Repeat verbatim, and only, the lines of the data below, beginning at the line that contains "This screenshot has height=401, width=640." and stopping after the line that contains "Click the Android".

Dataset items
=== Section Start ===
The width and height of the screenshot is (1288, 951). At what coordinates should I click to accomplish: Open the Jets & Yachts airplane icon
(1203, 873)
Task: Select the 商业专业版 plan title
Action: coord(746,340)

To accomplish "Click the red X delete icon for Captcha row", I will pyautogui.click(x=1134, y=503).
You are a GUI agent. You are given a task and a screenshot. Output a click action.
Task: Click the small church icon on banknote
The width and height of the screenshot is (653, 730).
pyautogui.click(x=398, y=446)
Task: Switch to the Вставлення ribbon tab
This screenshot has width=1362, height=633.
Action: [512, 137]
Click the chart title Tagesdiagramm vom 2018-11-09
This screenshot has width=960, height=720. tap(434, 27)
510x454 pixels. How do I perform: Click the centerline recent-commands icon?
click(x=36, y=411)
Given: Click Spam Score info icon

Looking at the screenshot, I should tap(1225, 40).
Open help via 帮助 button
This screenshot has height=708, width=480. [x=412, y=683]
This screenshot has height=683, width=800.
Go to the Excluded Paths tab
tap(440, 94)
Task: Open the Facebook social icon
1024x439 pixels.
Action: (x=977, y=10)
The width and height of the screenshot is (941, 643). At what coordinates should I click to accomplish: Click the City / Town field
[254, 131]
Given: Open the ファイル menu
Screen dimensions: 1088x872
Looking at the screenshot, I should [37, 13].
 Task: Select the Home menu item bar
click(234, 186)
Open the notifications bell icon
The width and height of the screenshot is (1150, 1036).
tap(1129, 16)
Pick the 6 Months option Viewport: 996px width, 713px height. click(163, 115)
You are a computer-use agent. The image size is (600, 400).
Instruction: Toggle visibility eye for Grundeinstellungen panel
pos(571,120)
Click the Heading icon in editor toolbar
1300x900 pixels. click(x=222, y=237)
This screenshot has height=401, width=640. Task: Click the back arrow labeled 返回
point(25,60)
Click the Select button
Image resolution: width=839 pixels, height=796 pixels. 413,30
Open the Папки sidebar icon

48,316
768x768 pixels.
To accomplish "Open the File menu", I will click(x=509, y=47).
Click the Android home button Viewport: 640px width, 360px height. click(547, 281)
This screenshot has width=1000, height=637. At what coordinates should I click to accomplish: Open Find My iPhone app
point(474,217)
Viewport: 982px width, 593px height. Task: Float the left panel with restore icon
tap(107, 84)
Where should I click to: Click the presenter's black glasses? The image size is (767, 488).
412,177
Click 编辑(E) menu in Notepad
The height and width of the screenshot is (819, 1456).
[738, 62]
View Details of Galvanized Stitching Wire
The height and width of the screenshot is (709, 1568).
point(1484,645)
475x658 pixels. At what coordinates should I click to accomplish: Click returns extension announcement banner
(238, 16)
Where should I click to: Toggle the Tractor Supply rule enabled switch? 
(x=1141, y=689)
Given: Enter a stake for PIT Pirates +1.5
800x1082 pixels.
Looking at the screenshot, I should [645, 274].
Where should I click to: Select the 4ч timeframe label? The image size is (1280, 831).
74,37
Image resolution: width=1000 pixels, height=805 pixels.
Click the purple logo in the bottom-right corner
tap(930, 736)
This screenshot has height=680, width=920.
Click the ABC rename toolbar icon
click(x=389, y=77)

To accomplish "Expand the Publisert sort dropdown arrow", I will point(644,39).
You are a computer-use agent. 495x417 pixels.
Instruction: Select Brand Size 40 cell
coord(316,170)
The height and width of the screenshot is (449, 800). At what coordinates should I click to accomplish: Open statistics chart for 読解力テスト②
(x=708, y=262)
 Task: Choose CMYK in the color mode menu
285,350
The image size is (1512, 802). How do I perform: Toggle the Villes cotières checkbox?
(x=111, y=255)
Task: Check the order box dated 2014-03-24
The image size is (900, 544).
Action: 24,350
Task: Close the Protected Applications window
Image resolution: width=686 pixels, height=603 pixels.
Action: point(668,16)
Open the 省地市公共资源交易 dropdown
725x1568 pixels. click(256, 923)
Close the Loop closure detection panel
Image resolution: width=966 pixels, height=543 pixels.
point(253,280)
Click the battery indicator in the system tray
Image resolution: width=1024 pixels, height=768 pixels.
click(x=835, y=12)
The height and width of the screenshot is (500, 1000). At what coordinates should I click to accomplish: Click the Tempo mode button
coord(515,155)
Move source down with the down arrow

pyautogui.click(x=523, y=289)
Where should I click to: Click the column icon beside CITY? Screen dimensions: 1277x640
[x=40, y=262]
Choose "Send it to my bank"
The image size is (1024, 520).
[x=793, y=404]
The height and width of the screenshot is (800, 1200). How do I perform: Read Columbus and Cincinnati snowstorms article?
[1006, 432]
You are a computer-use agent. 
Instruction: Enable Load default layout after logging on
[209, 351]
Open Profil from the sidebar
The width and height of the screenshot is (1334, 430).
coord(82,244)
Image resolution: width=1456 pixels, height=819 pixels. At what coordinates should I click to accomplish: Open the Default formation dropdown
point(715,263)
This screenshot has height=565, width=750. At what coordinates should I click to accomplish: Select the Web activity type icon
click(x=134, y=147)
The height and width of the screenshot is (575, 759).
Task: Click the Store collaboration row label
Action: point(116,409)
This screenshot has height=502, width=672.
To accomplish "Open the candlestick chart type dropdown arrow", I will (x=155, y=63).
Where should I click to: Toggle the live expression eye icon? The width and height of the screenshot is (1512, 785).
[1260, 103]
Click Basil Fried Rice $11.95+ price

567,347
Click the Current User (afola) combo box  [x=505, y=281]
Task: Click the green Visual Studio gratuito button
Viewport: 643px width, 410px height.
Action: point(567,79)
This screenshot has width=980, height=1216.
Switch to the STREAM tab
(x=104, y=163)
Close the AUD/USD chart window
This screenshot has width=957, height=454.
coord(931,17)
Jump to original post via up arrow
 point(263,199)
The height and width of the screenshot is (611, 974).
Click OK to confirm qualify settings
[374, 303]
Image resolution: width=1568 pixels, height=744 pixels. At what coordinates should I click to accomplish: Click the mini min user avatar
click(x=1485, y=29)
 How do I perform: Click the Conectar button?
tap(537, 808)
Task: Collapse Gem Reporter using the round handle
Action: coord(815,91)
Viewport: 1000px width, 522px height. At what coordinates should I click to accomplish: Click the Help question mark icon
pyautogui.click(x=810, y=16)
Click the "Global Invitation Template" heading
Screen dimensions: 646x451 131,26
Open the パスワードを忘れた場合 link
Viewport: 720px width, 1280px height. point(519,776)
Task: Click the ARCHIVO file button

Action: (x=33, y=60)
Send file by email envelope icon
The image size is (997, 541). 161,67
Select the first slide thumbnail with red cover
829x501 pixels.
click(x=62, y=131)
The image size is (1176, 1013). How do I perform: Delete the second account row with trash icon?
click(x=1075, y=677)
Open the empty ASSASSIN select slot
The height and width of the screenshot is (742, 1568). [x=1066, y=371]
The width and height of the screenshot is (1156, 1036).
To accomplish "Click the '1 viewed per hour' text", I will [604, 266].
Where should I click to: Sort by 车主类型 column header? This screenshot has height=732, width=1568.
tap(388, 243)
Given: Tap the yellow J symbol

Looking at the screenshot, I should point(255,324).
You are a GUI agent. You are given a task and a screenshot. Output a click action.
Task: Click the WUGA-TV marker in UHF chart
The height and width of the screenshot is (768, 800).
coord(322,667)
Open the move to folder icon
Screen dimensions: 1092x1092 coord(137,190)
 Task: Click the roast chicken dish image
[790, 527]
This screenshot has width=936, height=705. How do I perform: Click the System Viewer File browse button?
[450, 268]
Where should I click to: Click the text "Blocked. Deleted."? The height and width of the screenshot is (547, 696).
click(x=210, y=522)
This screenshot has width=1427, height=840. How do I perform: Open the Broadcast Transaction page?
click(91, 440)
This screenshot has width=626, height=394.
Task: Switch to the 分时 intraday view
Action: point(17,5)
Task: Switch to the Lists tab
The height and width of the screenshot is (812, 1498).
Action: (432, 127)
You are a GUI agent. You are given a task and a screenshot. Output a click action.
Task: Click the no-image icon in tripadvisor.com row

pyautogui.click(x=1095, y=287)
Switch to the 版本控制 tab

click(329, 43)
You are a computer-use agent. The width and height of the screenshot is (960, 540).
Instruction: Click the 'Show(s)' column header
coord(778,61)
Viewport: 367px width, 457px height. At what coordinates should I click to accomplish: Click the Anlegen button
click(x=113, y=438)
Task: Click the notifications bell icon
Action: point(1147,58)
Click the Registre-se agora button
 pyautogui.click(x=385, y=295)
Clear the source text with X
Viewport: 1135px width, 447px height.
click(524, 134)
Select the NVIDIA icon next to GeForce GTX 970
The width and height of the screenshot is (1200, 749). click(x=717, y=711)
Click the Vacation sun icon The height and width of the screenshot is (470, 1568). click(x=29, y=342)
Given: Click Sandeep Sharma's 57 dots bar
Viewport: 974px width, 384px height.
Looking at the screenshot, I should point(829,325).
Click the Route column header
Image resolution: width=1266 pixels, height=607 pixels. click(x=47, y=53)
=== Section End ===
Exercise output:
This screenshot has height=401, width=640. Task: Click the back arrow labeled 返回
point(25,60)
Click the Select button
Image resolution: width=839 pixels, height=796 pixels. 413,30
Open the Папки sidebar icon

48,316
768x768 pixels.
To accomplish "Open the File menu", I will click(x=509, y=47).
Click the Android home button Viewport: 640px width, 360px height. click(547, 281)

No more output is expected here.